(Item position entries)
+---+

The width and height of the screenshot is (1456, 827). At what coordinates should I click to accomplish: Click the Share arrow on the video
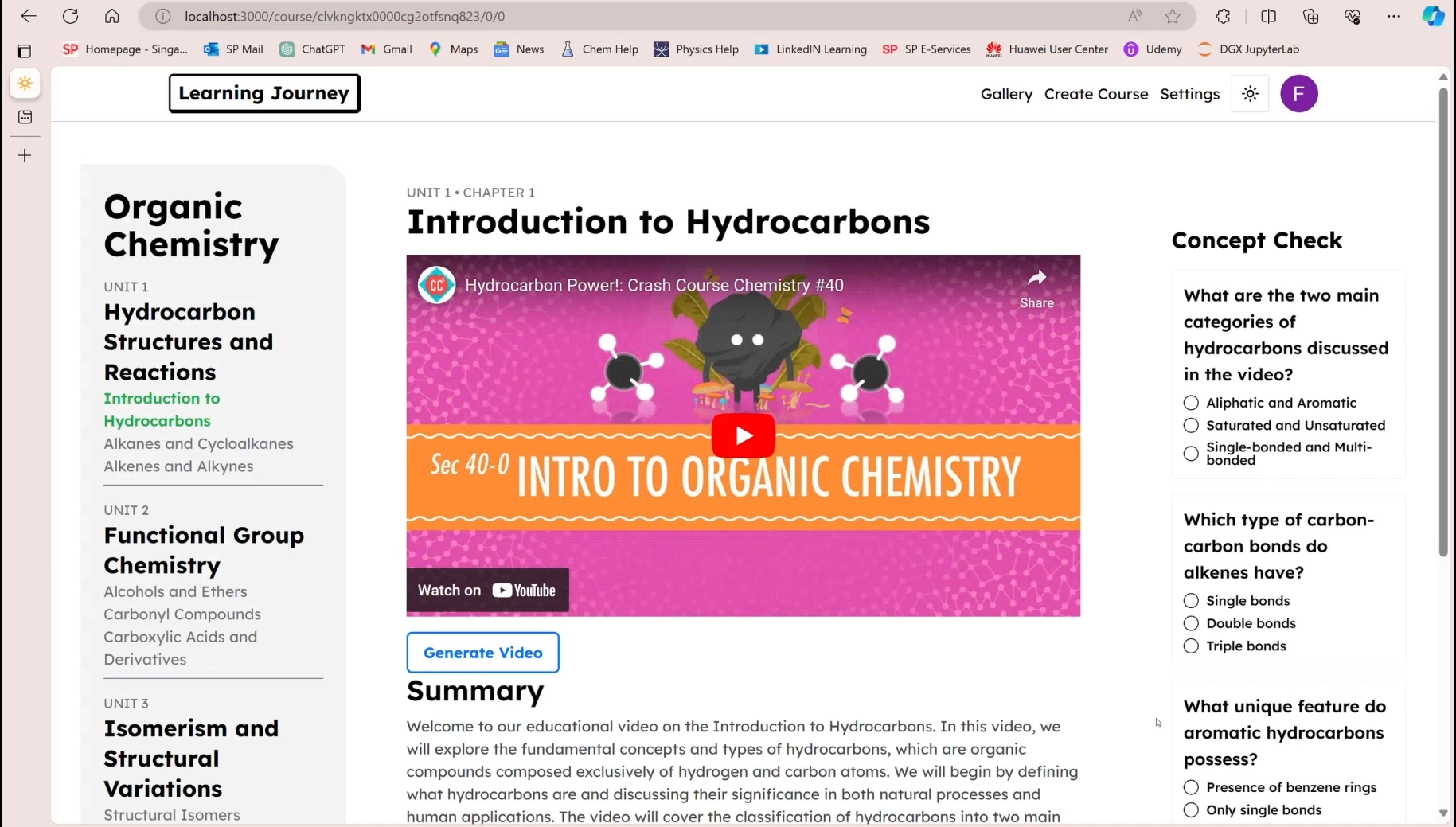point(1036,288)
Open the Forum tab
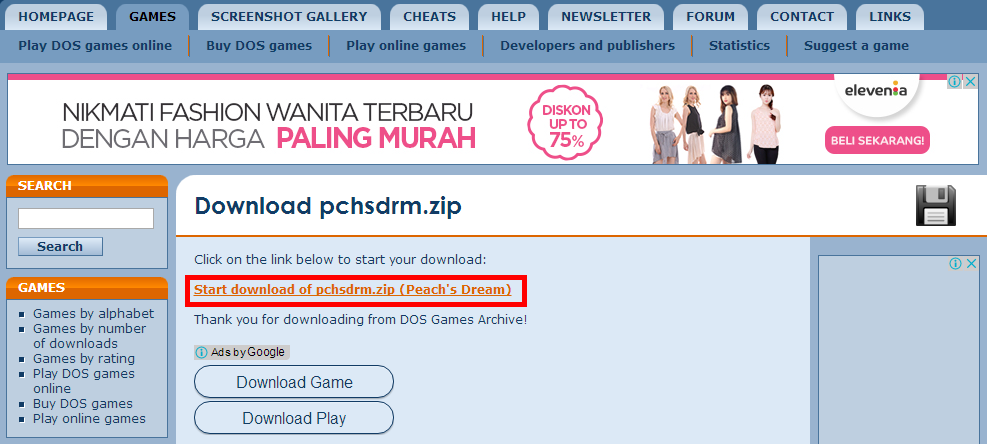987x444 pixels. click(x=710, y=17)

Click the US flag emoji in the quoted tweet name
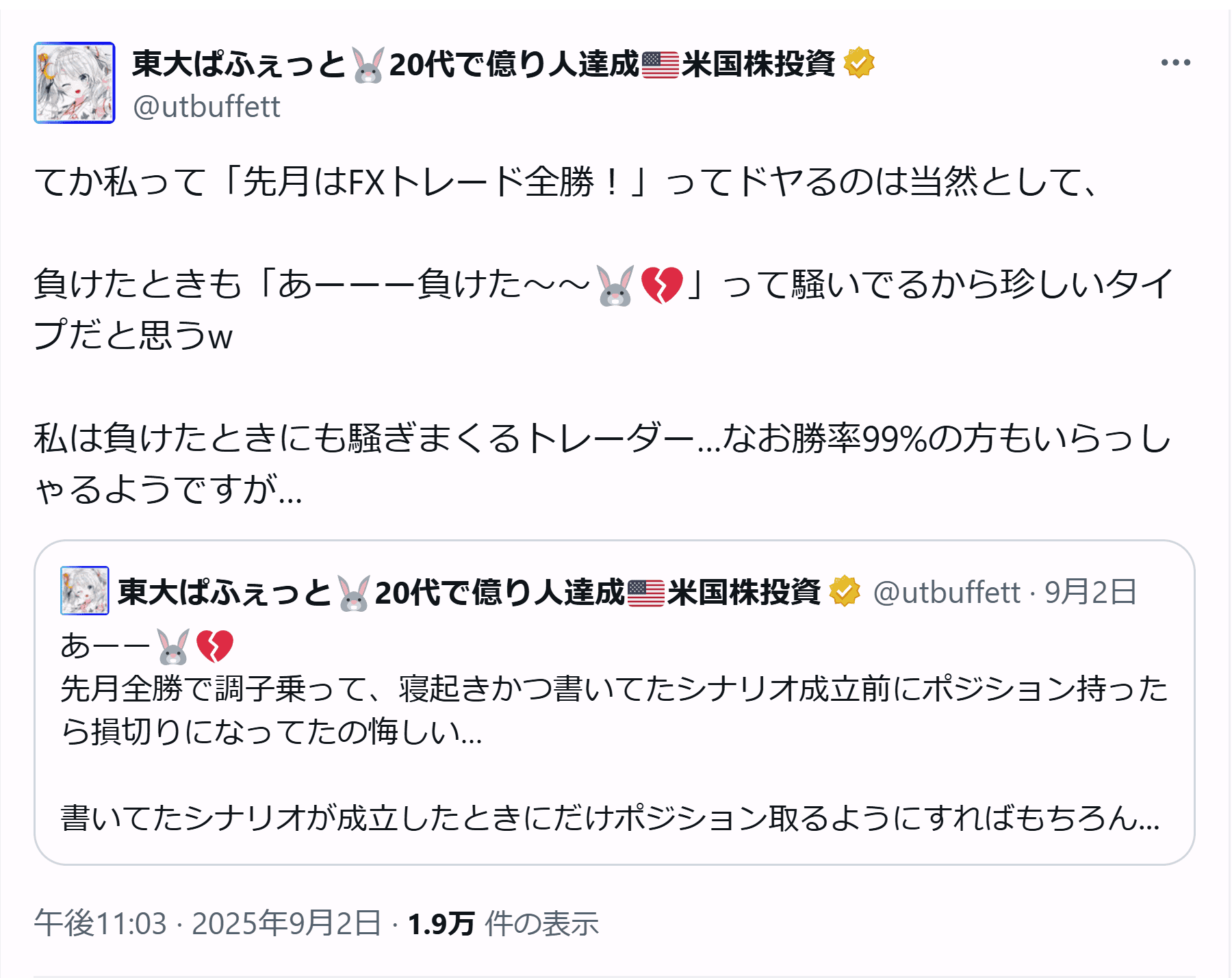click(x=645, y=593)
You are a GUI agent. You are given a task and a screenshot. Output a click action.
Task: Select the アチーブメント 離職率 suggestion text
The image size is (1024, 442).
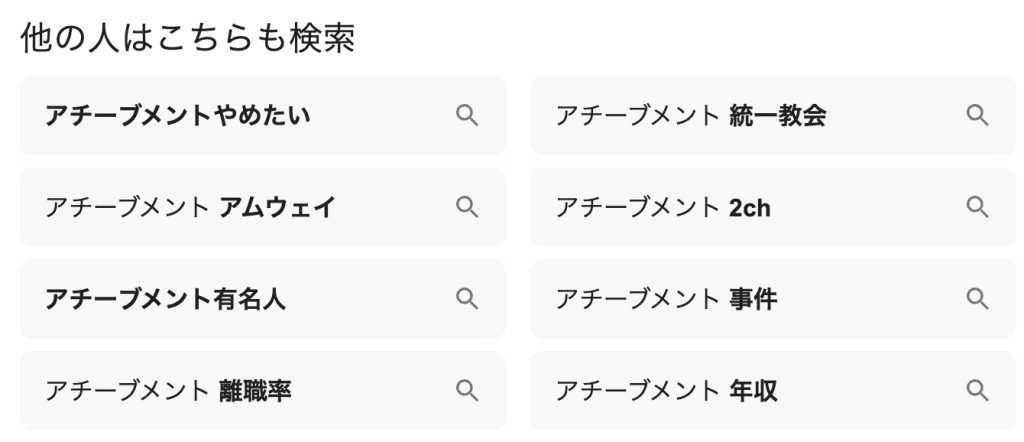(168, 389)
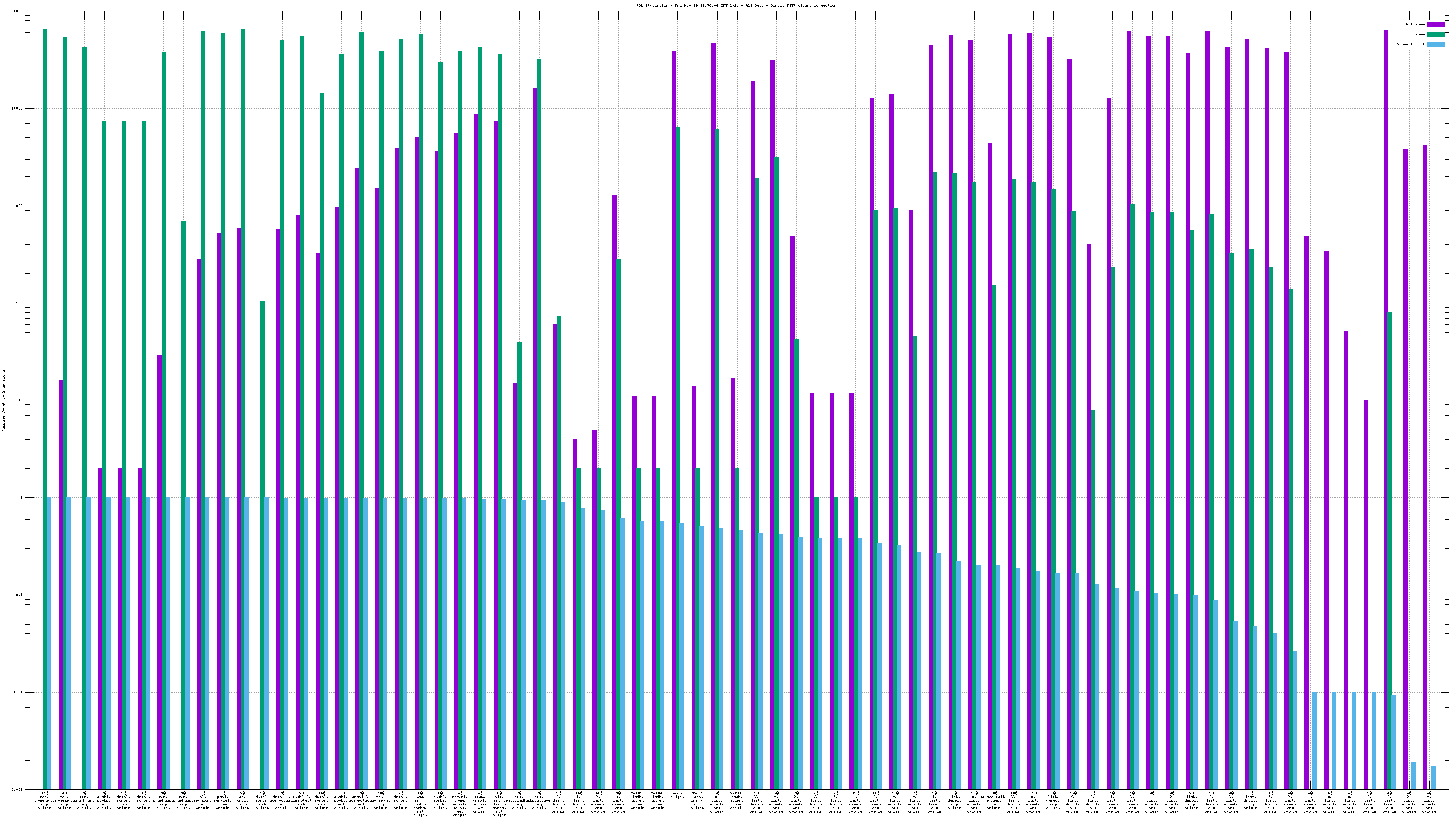Click the 'none origin' x-axis label
This screenshot has width=1456, height=819.
(x=677, y=795)
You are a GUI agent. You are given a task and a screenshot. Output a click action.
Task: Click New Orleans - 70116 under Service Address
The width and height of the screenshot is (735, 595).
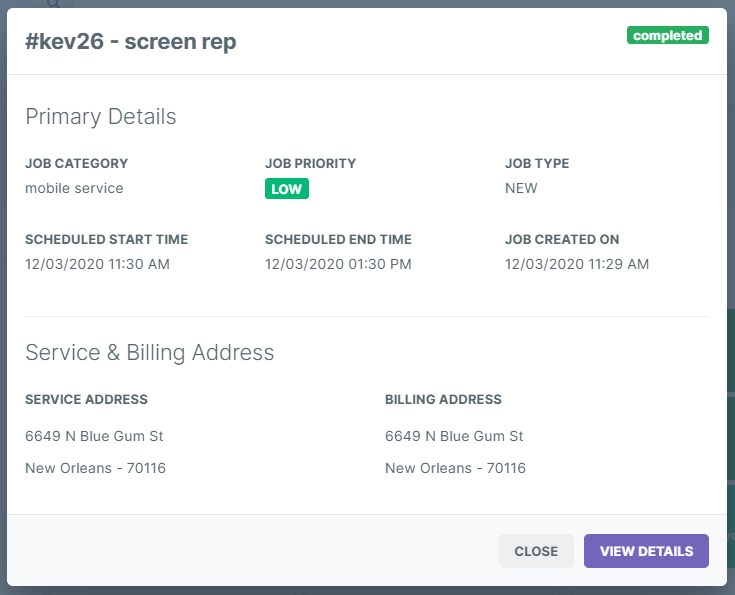95,468
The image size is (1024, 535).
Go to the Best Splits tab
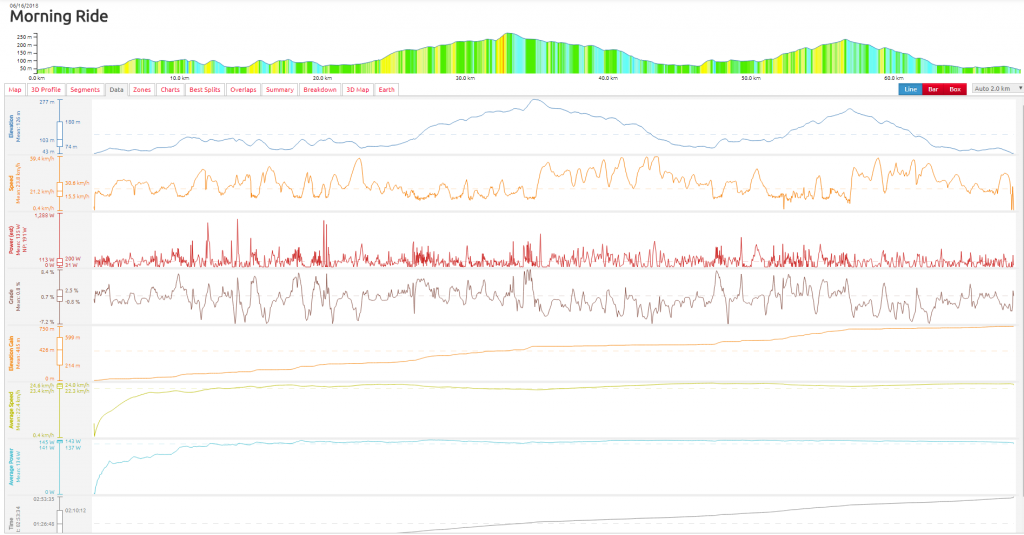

+---+

Retype every one of the records above word for word, leaving out the pictures.

The width and height of the screenshot is (1456, 827). At what coordinates should I click to accomplish: Click the Share arrow on the video
point(1036,288)
Open the Forum tab
987x444 pixels. click(x=710, y=17)

Click the US flag emoji in the quoted tweet name
click(x=645, y=593)
You are a GUI agent. You are given a task and a screenshot. Output a click action.
Task: Select the アチーブメント 離職率 suggestion text
The image size is (1024, 442).
(168, 389)
Click the 'none origin' x-axis label
This screenshot has width=1456, height=819.
(x=677, y=795)
You are a GUI agent. You are given a task and a screenshot. Output a click action.
Task: Click New Orleans - 70116 under Service Address
The width and height of the screenshot is (735, 595).
95,468
The image size is (1024, 535).
Go to the Best Splits tab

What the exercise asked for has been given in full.